Russia’s Mutiny Underscores Oil’s Fragility

Last Friday morning, one of the more diverting headlines about Russia concerned one of its diplomats apparently squatting on a plot of land in Canberra, defying the Australian government in a dispute over a new embassy. Nonplussed, Prime Minister Anthony Albanese dismissed this minion of Moscow as “some bloke standing on a blade of grass.” Ah, Russia.

Within 24 hours, headlines were instead debating a potential coup in the world’s second-largest exporter of crude oil (and largest holder of nuclear weapons). A further turn around the sun later, we were all left wondering what, if anything really, had happened.

Oil prices were, understandably, unmoved. In terms of barrels flowing and who runs Russia, nothing had changed. And the oil market is used to drama, even drama of what might be called Wagnerian proportions. After all, an actual war, in Ukraine, and subsequent severing of energy links — sometimes explosively — sent oil back into triple digits in 2022 for the first time in eight years. Less than 18 months later, the price is actually below where it stood on the eve of the invasion.

Data extracted from a collection:
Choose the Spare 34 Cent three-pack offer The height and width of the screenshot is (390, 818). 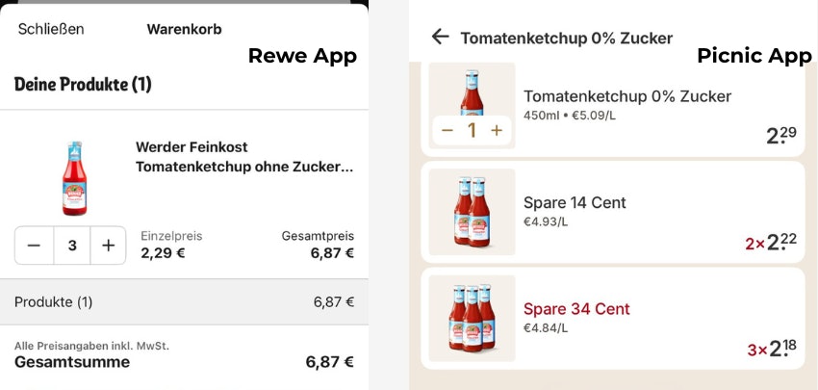(x=576, y=309)
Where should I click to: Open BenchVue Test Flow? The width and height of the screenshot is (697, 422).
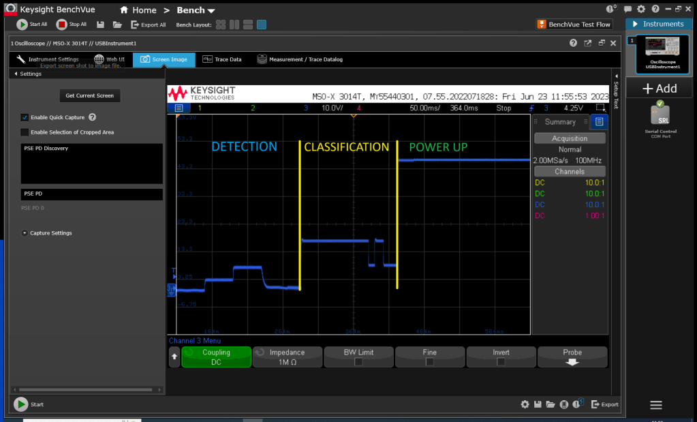(574, 25)
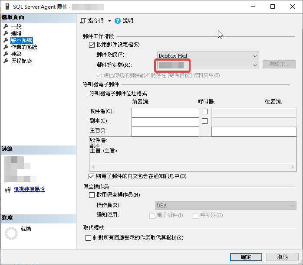Select the 一般 page wrench icon
Viewport: 303px width, 265px height.
point(6,26)
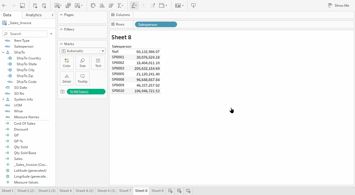The width and height of the screenshot is (355, 195).
Task: Open the Color mark card
Action: (x=67, y=63)
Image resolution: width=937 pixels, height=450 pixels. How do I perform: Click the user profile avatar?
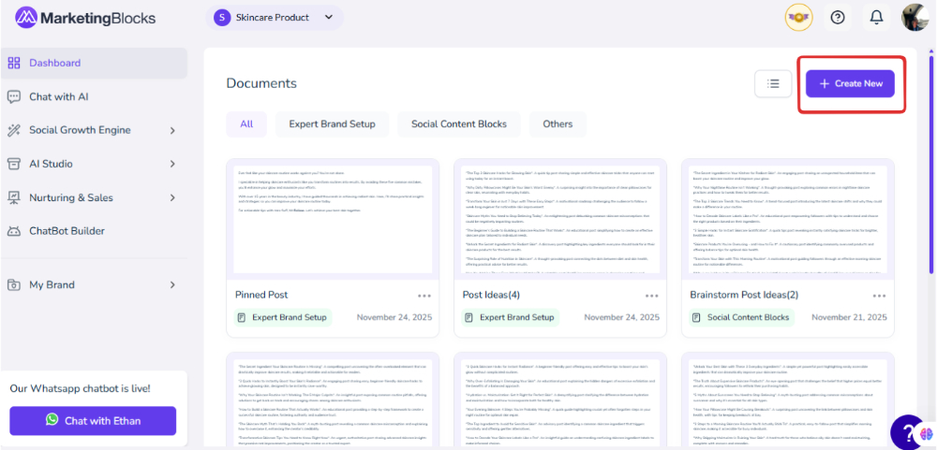point(915,17)
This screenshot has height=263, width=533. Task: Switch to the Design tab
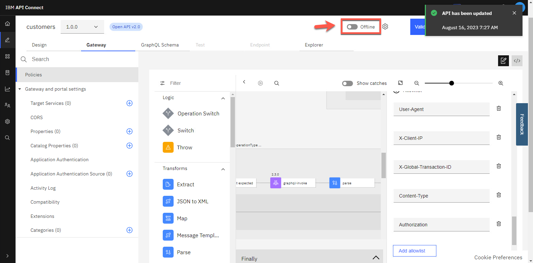(x=39, y=45)
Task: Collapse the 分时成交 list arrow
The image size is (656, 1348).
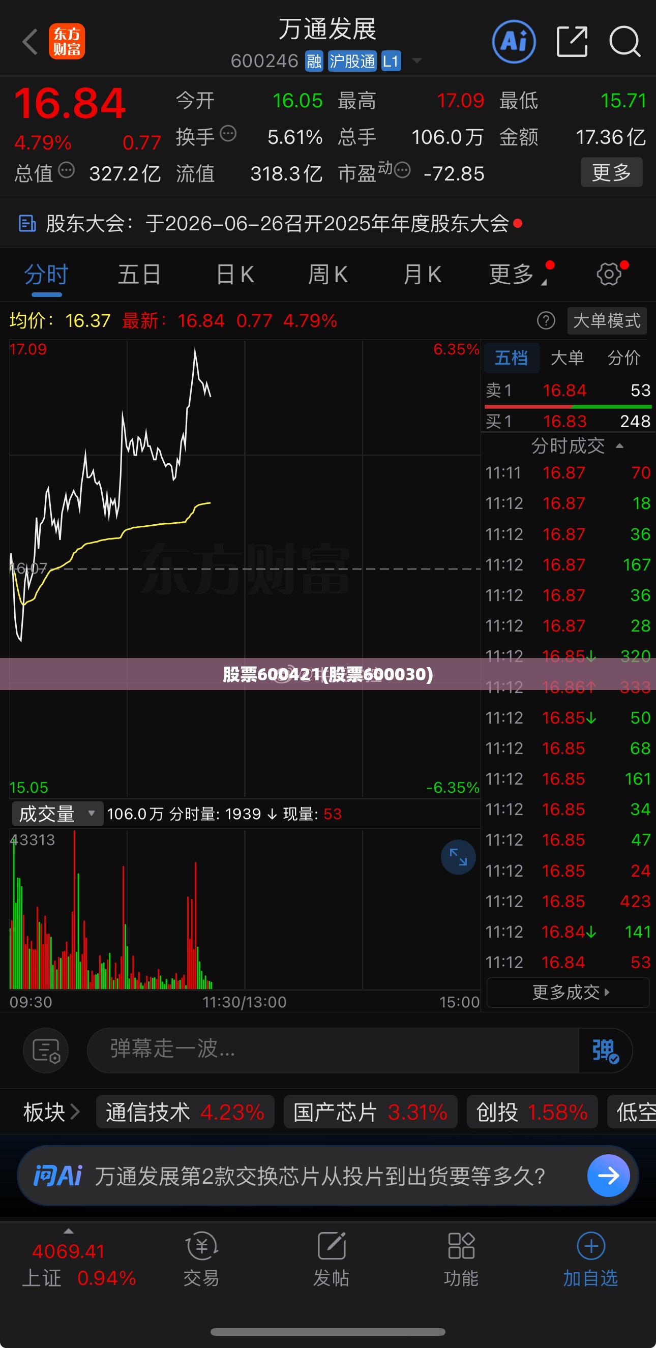Action: 619,446
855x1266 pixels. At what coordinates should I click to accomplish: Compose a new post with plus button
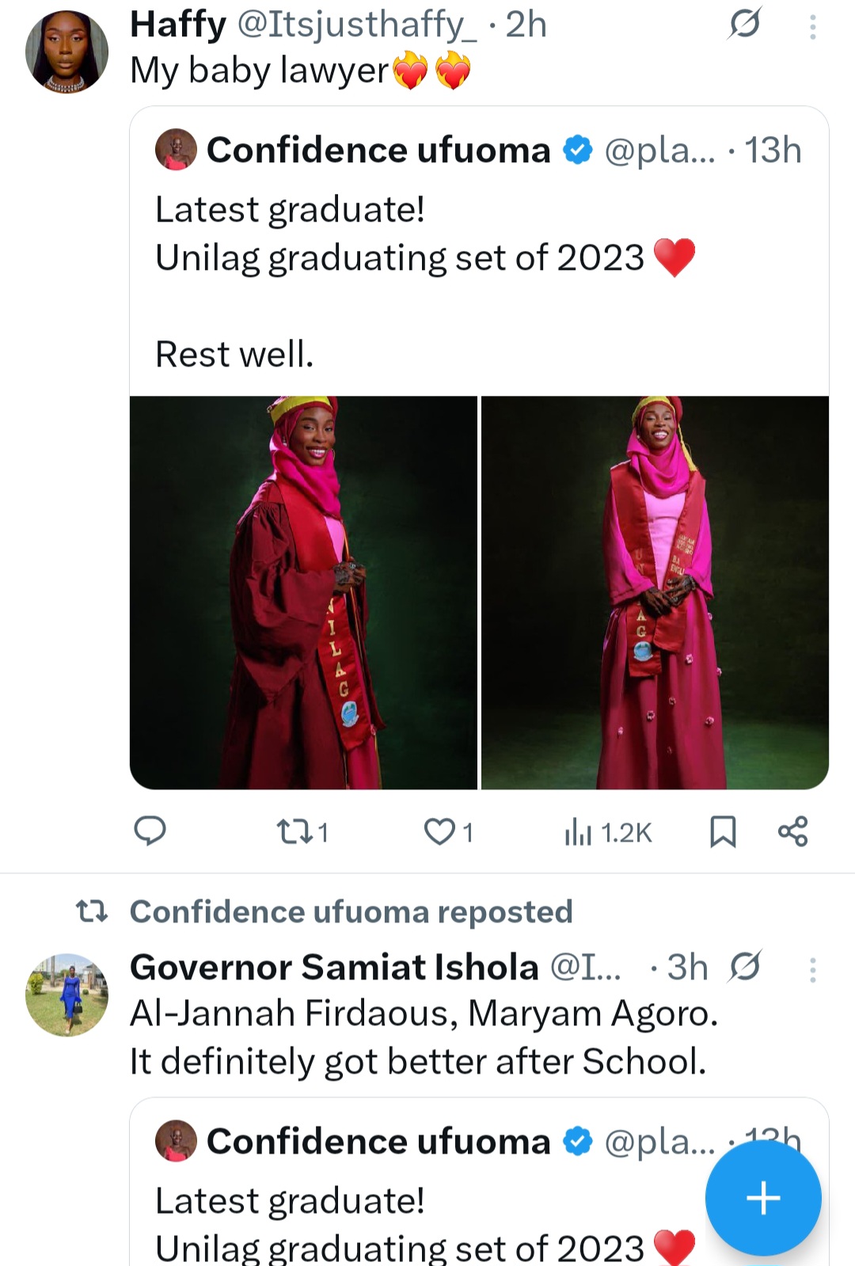[763, 1197]
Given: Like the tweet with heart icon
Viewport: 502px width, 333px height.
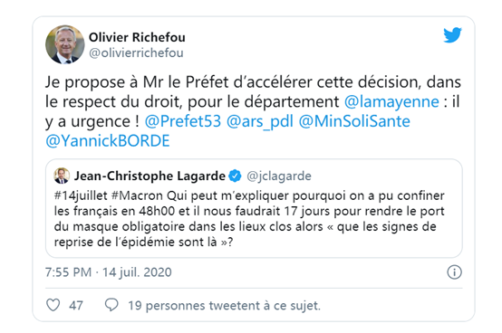Looking at the screenshot, I should point(53,305).
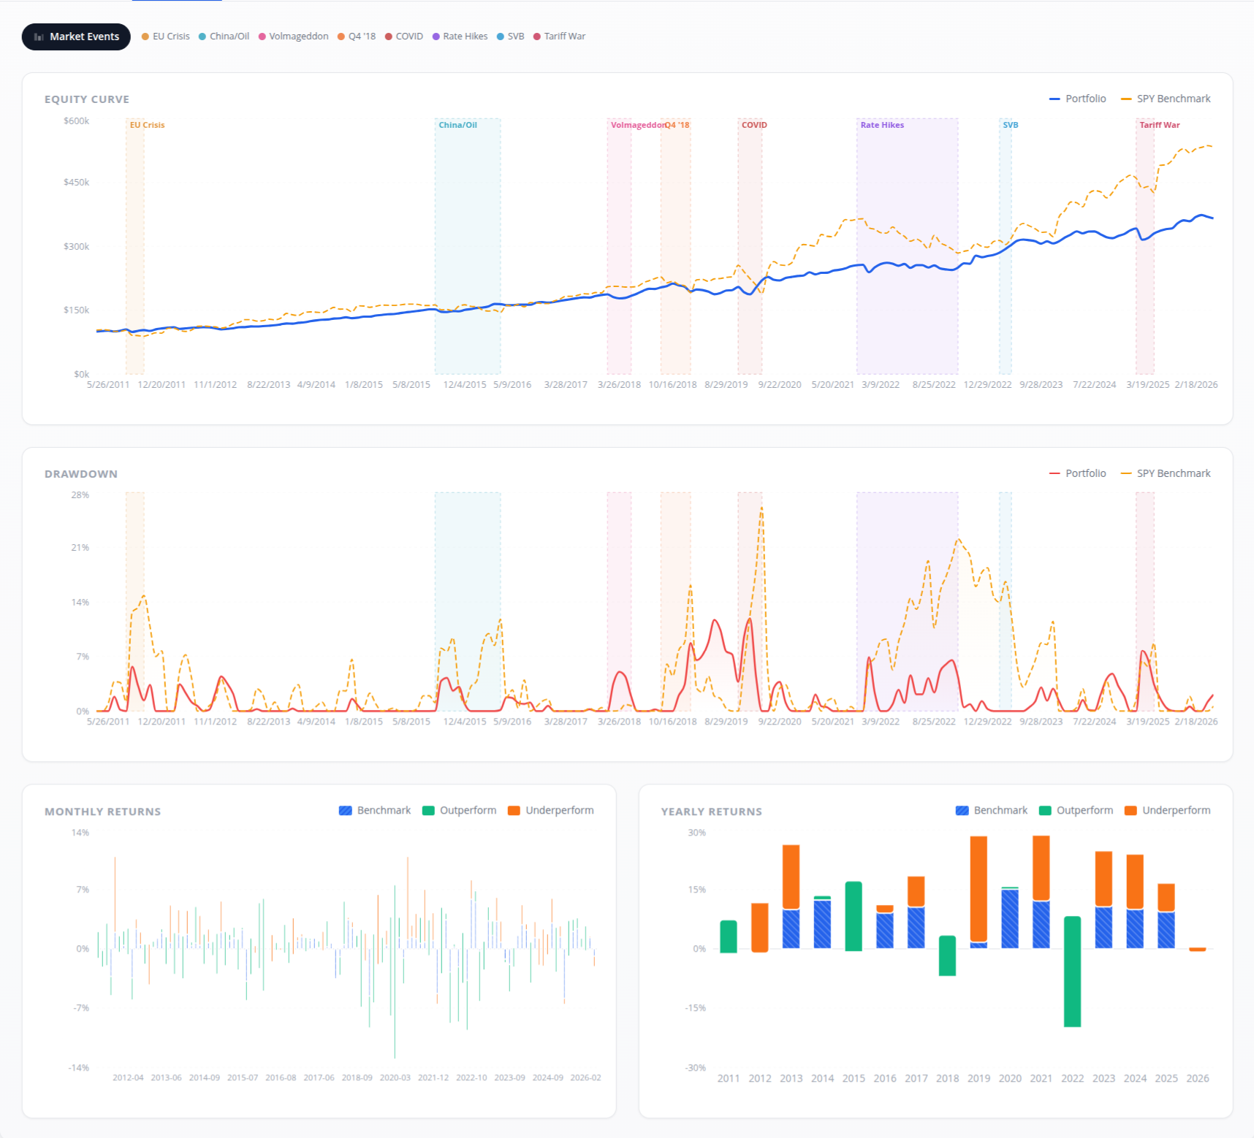Toggle Volmageddon event in the top legend
The height and width of the screenshot is (1138, 1254).
294,37
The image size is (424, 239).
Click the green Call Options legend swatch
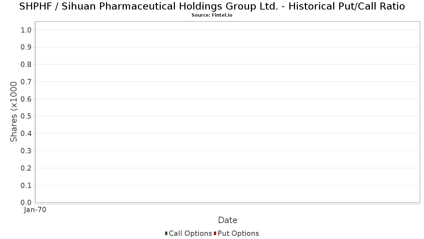click(166, 233)
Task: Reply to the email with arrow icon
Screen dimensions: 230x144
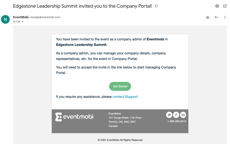Action: 216,17
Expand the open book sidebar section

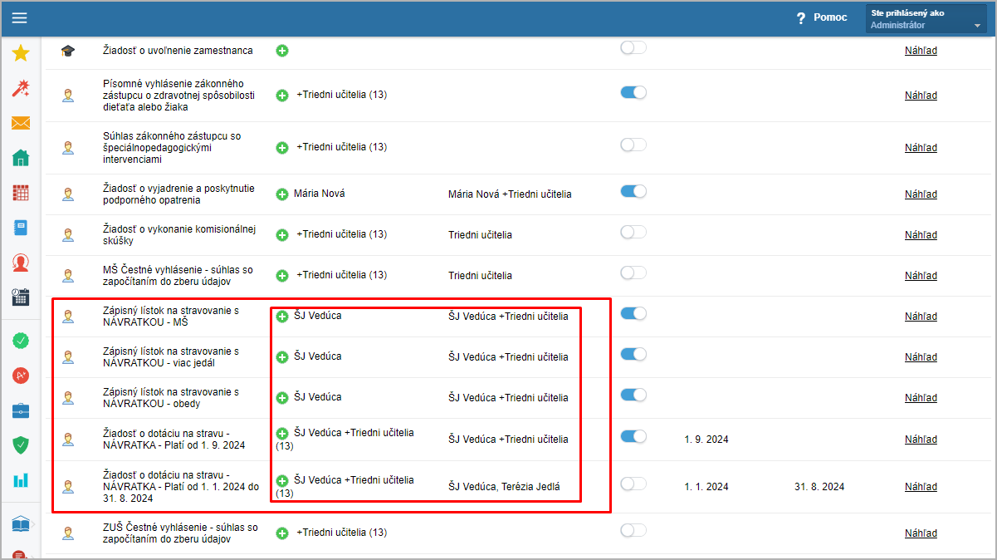pyautogui.click(x=21, y=523)
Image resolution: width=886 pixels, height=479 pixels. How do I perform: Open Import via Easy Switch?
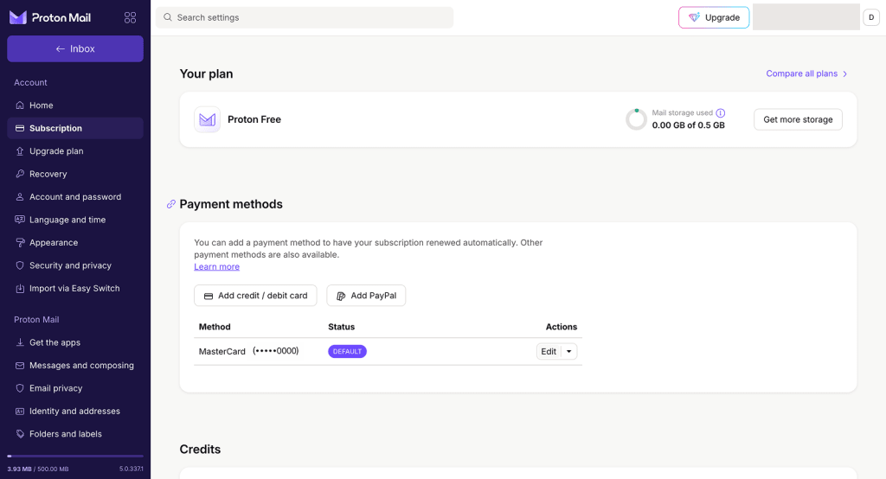click(74, 288)
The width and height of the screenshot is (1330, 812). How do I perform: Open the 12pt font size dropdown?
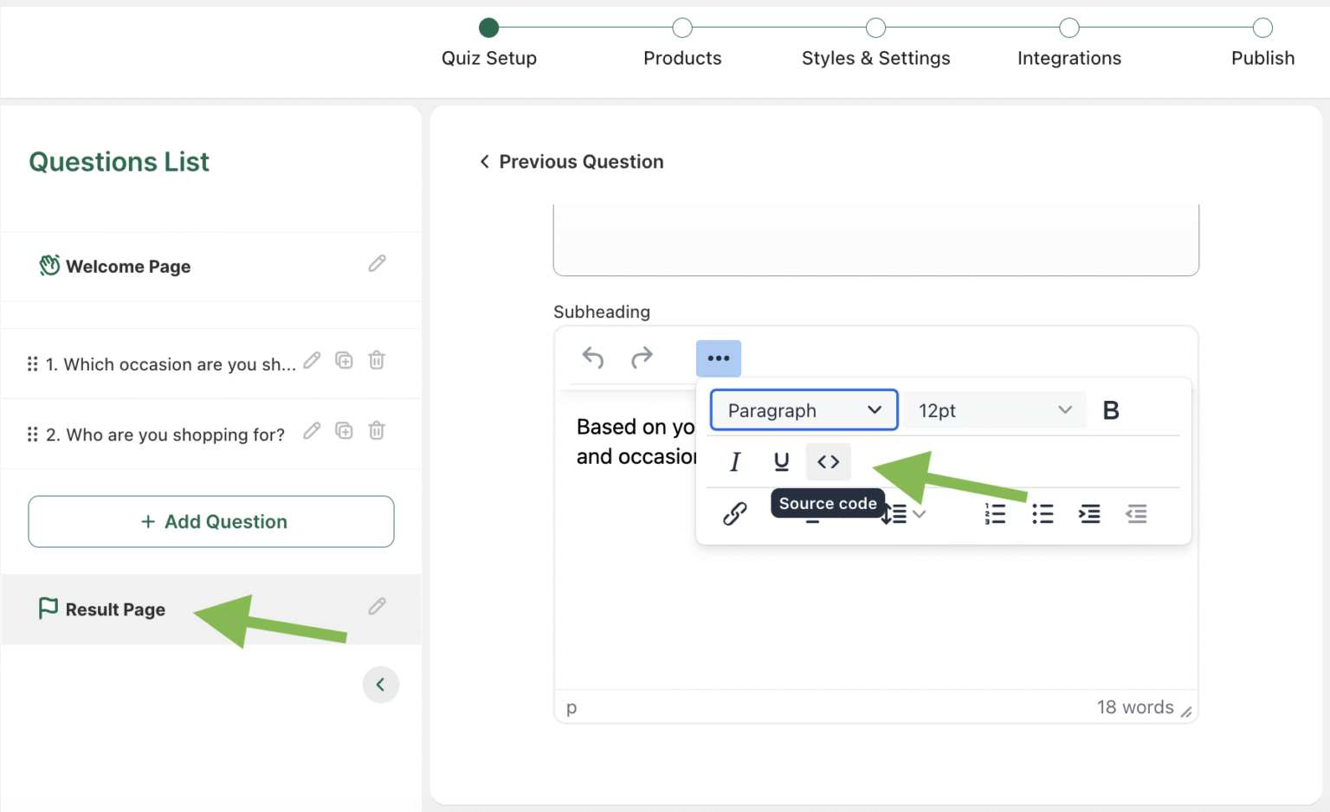coord(994,409)
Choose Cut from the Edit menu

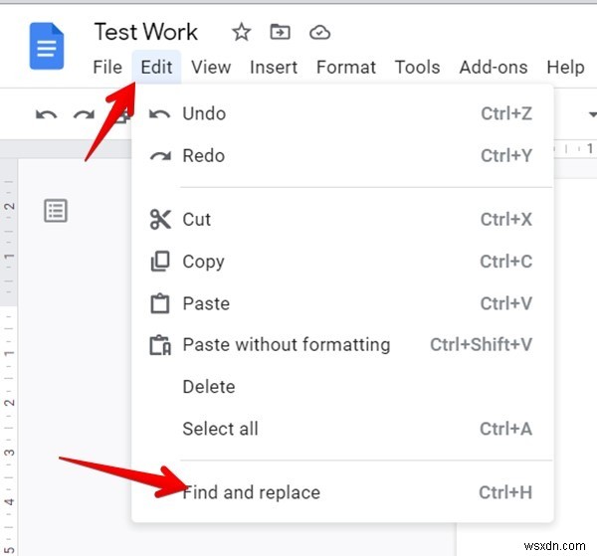(197, 220)
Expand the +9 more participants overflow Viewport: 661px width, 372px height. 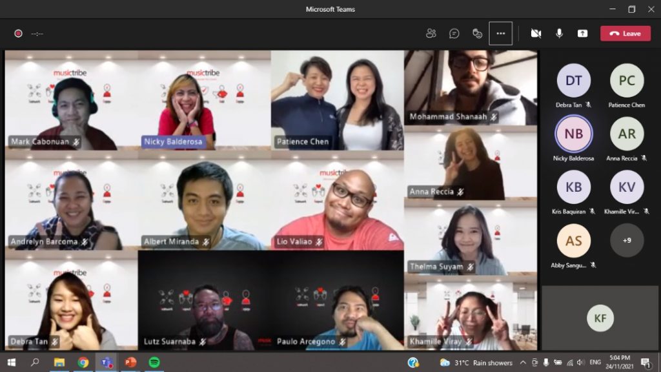[627, 240]
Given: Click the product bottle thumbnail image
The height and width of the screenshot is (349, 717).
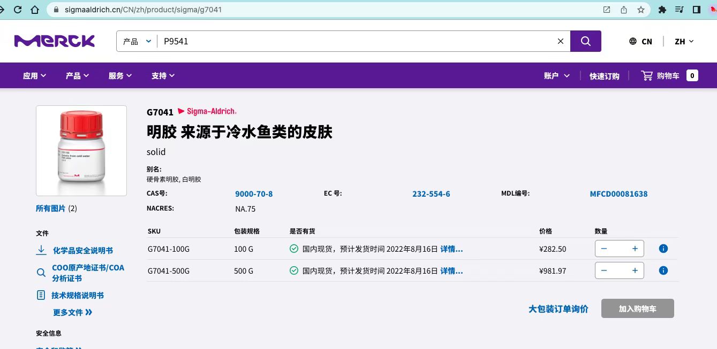Looking at the screenshot, I should 81,151.
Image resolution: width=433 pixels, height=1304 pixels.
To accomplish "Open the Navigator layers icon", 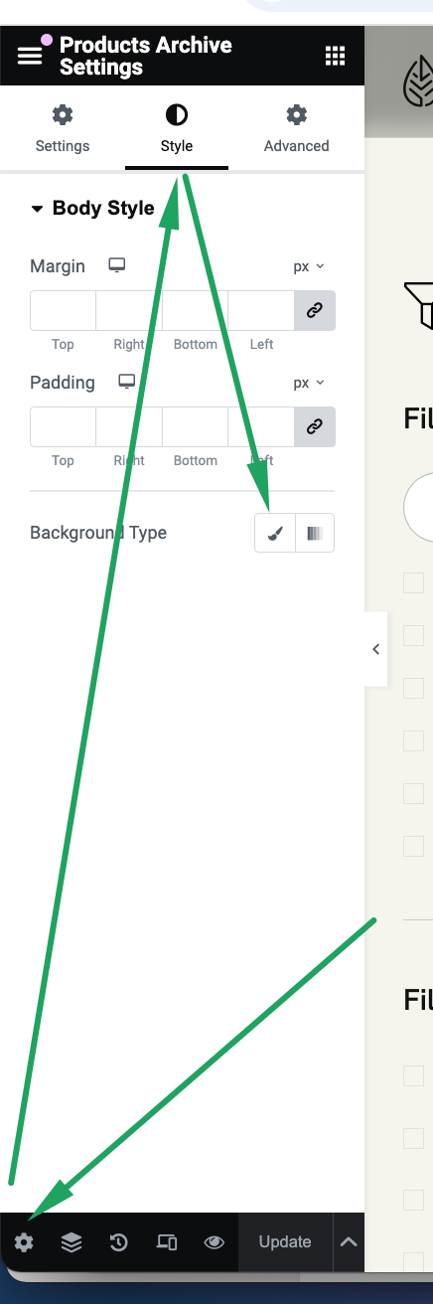I will coord(72,1242).
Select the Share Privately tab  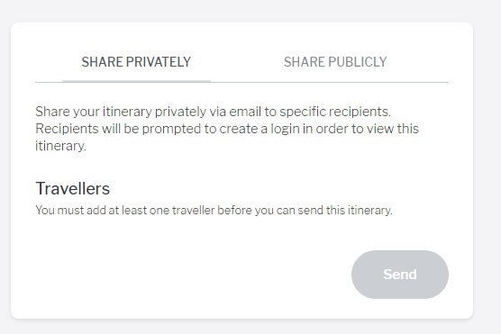[x=136, y=62]
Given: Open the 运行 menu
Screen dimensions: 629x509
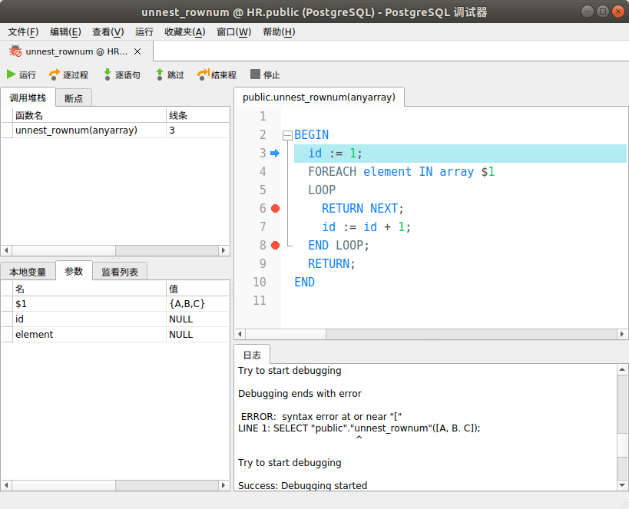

## Tasks to perform
1. List every proper name of a city or country that appears in the article on Russia's mutiny and oil, naming each one once.
2. Transcribe the article on Russia's mutiny and oil between "Oil prices were, understandably, unmoved." and "of the invasion.", inclusive.
3. In the article on Russia's mutiny and oil, what phrase did Prime Minister Anthony Albanese use to dismiss the Russian diplomat in Canberra?

## Responses
1. Russia, Canberra, Moscow, Ukraine

2.
Oil prices were, understandably, unmoved. In terms of barrels flowing and who runs Russia, nothing had changed. And the oil market is used to drama, even drama of what might be called Wagnerian proportions. After all, an actual war, in Ukraine, and subsequent severing of energy links — sometimes explosively — sent oil back into triple digits in 2022 for the first time in eight years. Less than 18 months later, the price is actually below where it stood on the eve of the invasion.

3. He called the diplomat "some bloke standing on a blade of grass."